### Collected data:
· · ·

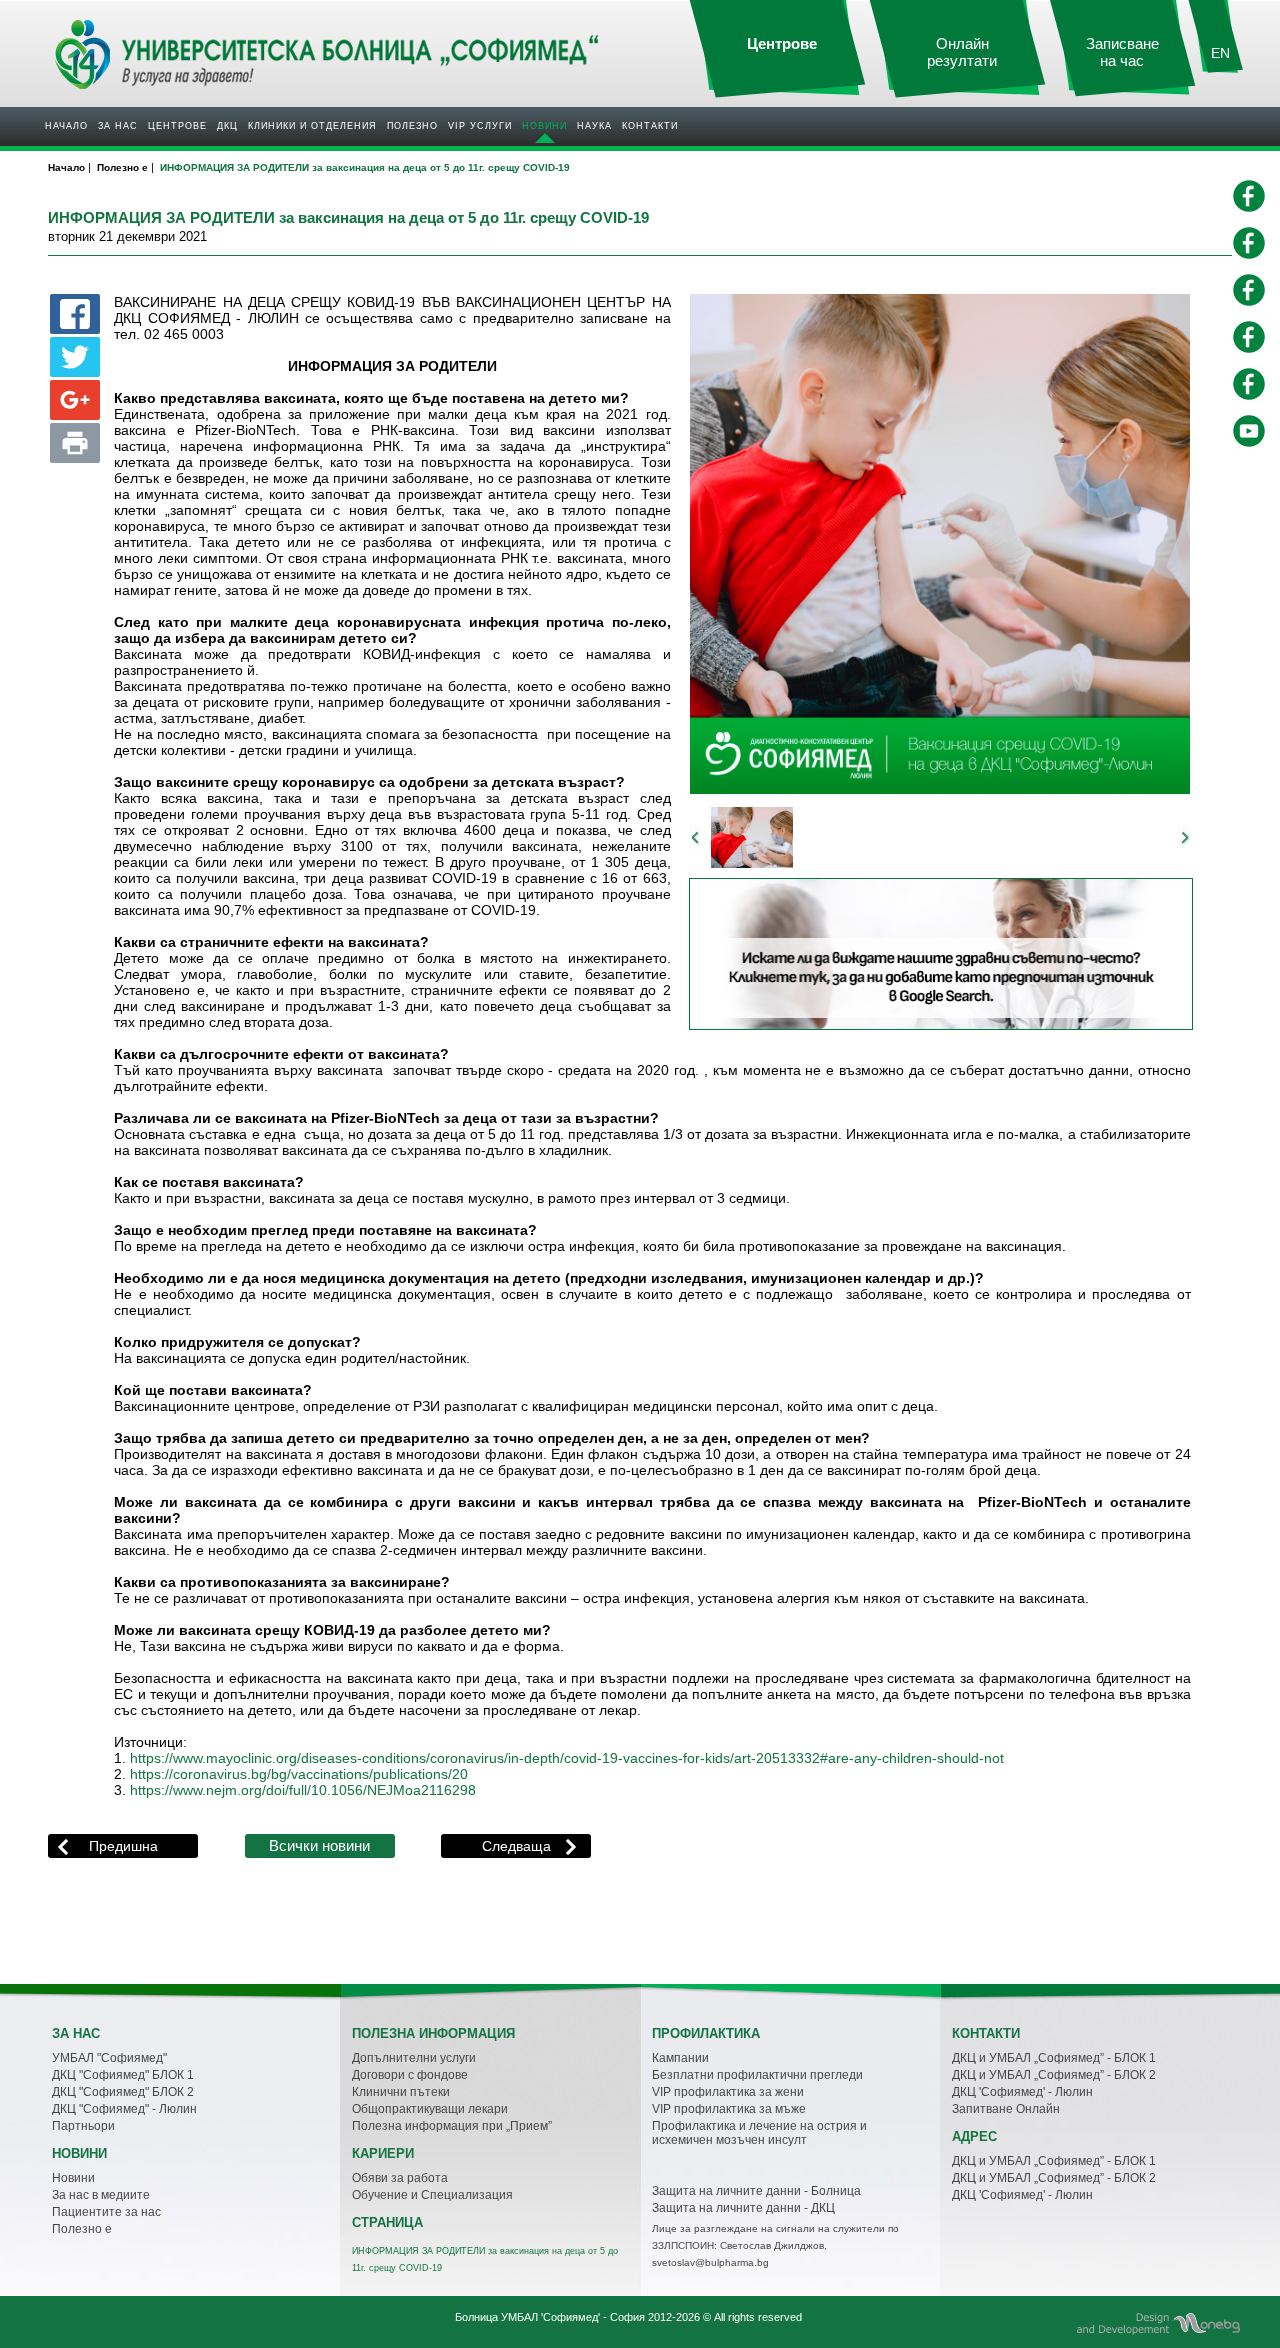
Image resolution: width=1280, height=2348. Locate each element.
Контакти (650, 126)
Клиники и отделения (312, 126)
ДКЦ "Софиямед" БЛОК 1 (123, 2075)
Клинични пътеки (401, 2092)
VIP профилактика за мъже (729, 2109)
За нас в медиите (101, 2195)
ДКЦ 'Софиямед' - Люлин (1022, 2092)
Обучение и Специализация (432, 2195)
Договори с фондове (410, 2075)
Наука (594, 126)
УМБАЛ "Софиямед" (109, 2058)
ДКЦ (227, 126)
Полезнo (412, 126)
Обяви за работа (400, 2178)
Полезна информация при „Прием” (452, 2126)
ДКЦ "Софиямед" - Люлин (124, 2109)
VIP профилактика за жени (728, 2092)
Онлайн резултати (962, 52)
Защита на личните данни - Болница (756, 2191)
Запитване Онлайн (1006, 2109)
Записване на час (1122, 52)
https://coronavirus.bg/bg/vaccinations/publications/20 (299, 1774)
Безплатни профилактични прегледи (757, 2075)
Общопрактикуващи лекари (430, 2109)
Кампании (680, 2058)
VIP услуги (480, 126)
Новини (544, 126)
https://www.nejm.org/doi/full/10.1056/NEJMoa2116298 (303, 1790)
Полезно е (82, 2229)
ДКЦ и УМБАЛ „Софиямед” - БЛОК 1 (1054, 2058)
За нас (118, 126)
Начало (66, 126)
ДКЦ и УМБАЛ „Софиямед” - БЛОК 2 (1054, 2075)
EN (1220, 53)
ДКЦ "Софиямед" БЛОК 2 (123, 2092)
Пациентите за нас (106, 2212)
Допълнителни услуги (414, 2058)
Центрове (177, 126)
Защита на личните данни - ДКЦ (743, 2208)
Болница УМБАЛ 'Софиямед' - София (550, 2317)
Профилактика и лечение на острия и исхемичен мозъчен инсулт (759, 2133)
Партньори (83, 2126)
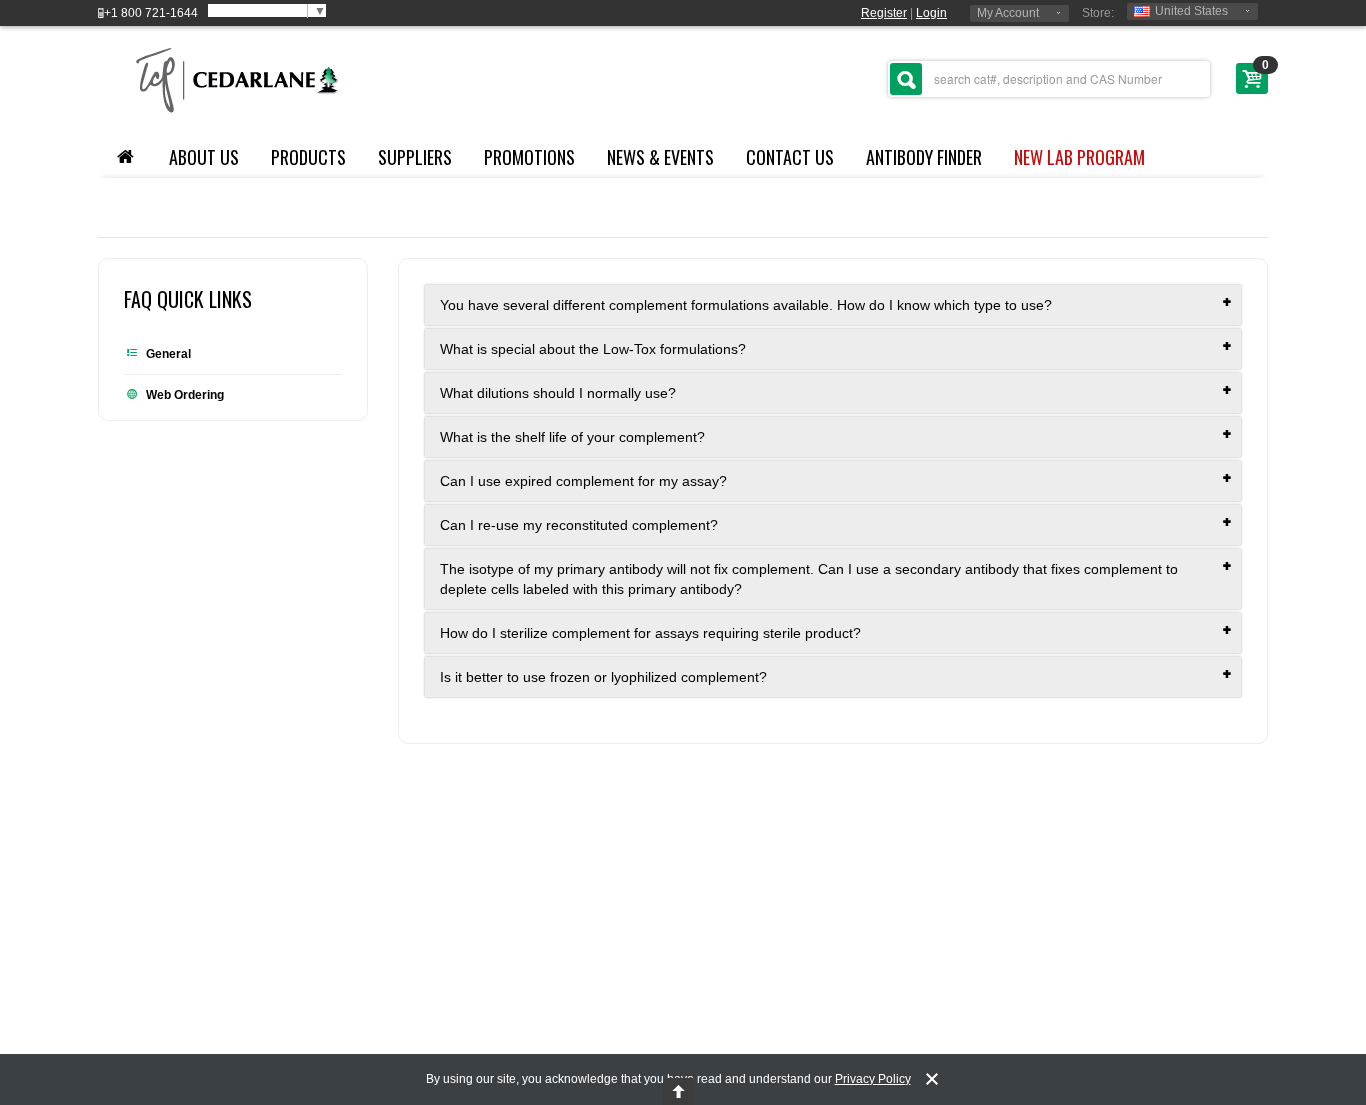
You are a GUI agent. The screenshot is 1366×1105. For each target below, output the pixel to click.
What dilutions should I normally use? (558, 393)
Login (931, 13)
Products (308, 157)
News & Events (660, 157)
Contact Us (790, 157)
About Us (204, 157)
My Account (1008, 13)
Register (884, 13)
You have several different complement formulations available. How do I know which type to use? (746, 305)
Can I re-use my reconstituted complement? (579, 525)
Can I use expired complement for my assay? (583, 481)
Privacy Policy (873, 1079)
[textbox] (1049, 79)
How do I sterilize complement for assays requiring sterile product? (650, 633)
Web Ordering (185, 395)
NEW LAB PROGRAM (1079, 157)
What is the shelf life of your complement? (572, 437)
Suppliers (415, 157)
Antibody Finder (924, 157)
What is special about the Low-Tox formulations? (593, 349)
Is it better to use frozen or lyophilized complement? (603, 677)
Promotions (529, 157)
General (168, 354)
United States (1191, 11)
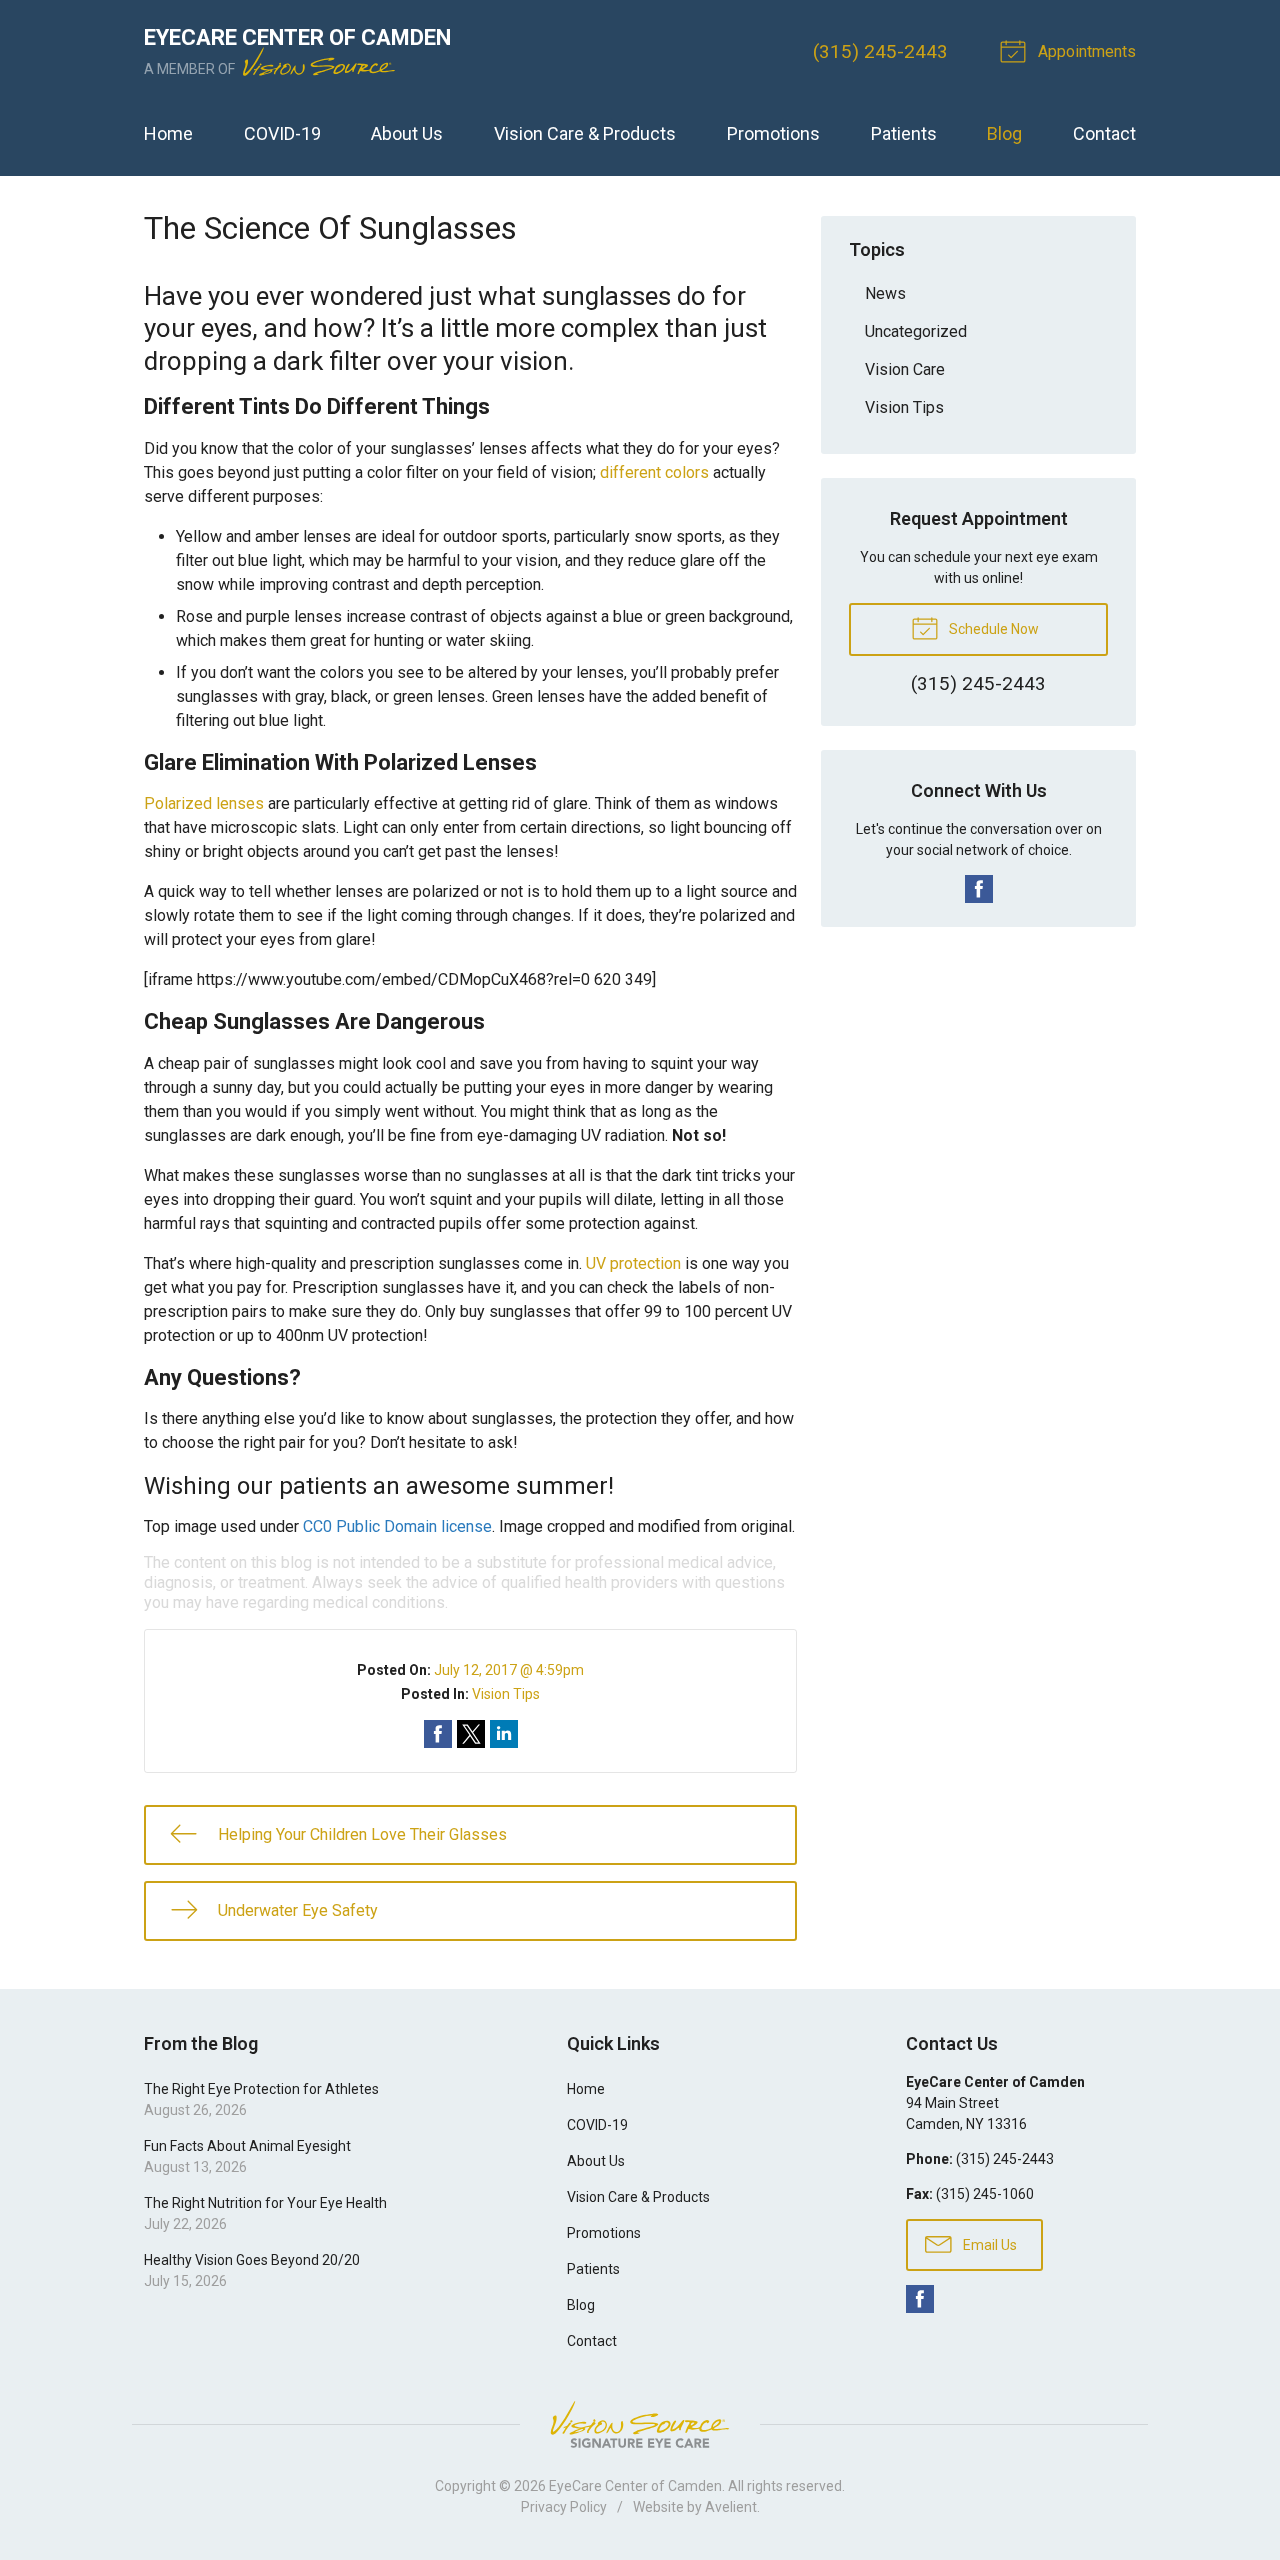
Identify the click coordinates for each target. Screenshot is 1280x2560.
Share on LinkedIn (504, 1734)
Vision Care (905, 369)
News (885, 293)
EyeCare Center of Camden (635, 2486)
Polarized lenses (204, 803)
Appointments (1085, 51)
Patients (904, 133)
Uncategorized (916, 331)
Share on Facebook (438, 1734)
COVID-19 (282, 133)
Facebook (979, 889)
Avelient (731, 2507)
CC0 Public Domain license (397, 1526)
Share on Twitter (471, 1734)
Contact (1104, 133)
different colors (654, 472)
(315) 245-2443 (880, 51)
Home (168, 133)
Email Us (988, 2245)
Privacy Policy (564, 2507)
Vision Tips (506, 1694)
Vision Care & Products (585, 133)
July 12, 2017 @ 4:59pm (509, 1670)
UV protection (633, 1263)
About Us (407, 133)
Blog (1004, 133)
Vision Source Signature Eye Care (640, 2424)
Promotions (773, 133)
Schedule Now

· · ·

### Instructions for the task:
Return the entries above exactly, skipping any images.

### Response area:
Image resolution: width=1280, height=2348. Locate each element.
Контакти (650, 126)
Клиники и отделения (312, 126)
ДКЦ "Софиямед" БЛОК 1 (123, 2075)
Клинични пътеки (401, 2092)
VIP профилактика за мъже (729, 2109)
За нас в медиите (101, 2195)
ДКЦ 'Софиямед' - Люлин (1022, 2092)
Обучение и Специализация (432, 2195)
Договори с фондове (410, 2075)
Наука (594, 126)
УМБАЛ "Софиямед" (109, 2058)
ДКЦ (227, 126)
Полезнo (412, 126)
Обяви за работа (400, 2178)
Полезна информация при „Прием” (452, 2126)
ДКЦ "Софиямед" - Люлин (124, 2109)
VIP профилактика за жени (728, 2092)
Онлайн резултати (962, 52)
Защита на личните данни - Болница (756, 2191)
Запитване Онлайн (1006, 2109)
Записване на час (1122, 52)
https://coronavirus.bg/bg/vaccinations/publications/20 (299, 1774)
Безплатни профилактични прегледи (757, 2075)
Общопрактикуващи лекари (430, 2109)
Кампании (680, 2058)
VIP услуги (480, 126)
Новини (544, 126)
https://www.nejm.org/doi/full/10.1056/NEJMoa2116298 (303, 1790)
Полезно е (82, 2229)
ДКЦ и УМБАЛ „Софиямед” - БЛОК 1 (1054, 2058)
За нас (118, 126)
Начало (66, 126)
ДКЦ и УМБАЛ „Софиямед” - БЛОК 2 (1054, 2075)
EN (1220, 53)
ДКЦ "Софиямед" БЛОК 2 (123, 2092)
Пациентите за нас (106, 2212)
Допълнителни услуги (414, 2058)
Центрове (177, 126)
Защита на личните данни - ДКЦ (743, 2208)
Болница УМБАЛ 'Софиямед' - София (550, 2317)
Профилактика и лечение на острия и исхемичен мозъчен инсулт (759, 2133)
Партньори (83, 2126)
You are a GUI agent. The screenshot is 1366×1105. For each target below, output the pixel to click.
What dilutions should I normally use? (558, 393)
Login (931, 13)
Products (308, 157)
News & Events (660, 157)
Contact Us (790, 157)
About Us (204, 157)
My Account (1008, 13)
Register (884, 13)
You have several different complement formulations available. How do I know which type to use? (746, 305)
Can I re-use my reconstituted complement? (579, 525)
Can I use expired complement for my assay? (583, 481)
Privacy Policy (873, 1079)
[textbox] (1049, 79)
How do I sterilize complement for assays requiring sterile product? (650, 633)
Web Ordering (185, 395)
NEW LAB PROGRAM (1079, 157)
What is the shelf life of your complement? (572, 437)
Suppliers (415, 157)
Antibody Finder (924, 157)
What is special about the Low-Tox formulations? (593, 349)
Is it better to use frozen or lyophilized complement? (603, 677)
Promotions (529, 157)
General (168, 354)
United States (1191, 11)
Identify the click coordinates for each target. Screenshot is 1280x2560.
Share on LinkedIn (504, 1734)
Vision Care (905, 369)
News (885, 293)
EyeCare Center of Camden (635, 2486)
Polarized lenses (204, 803)
Appointments (1085, 51)
Patients (904, 133)
Uncategorized (916, 331)
Share on Facebook (438, 1734)
COVID-19 (282, 133)
Facebook (979, 889)
Avelient (731, 2507)
CC0 Public Domain license (397, 1526)
Share on Twitter (471, 1734)
Contact (1104, 133)
different colors (654, 472)
(315) 245-2443 (880, 51)
Home (168, 133)
Email Us (988, 2245)
Privacy Policy (564, 2507)
Vision Tips (506, 1694)
Vision Care & Products (585, 133)
July 12, 2017 @ 4:59pm (509, 1670)
UV protection (633, 1263)
About Us (407, 133)
Blog (1004, 133)
Vision Source Signature Eye Care (640, 2424)
Promotions (773, 133)
Schedule Now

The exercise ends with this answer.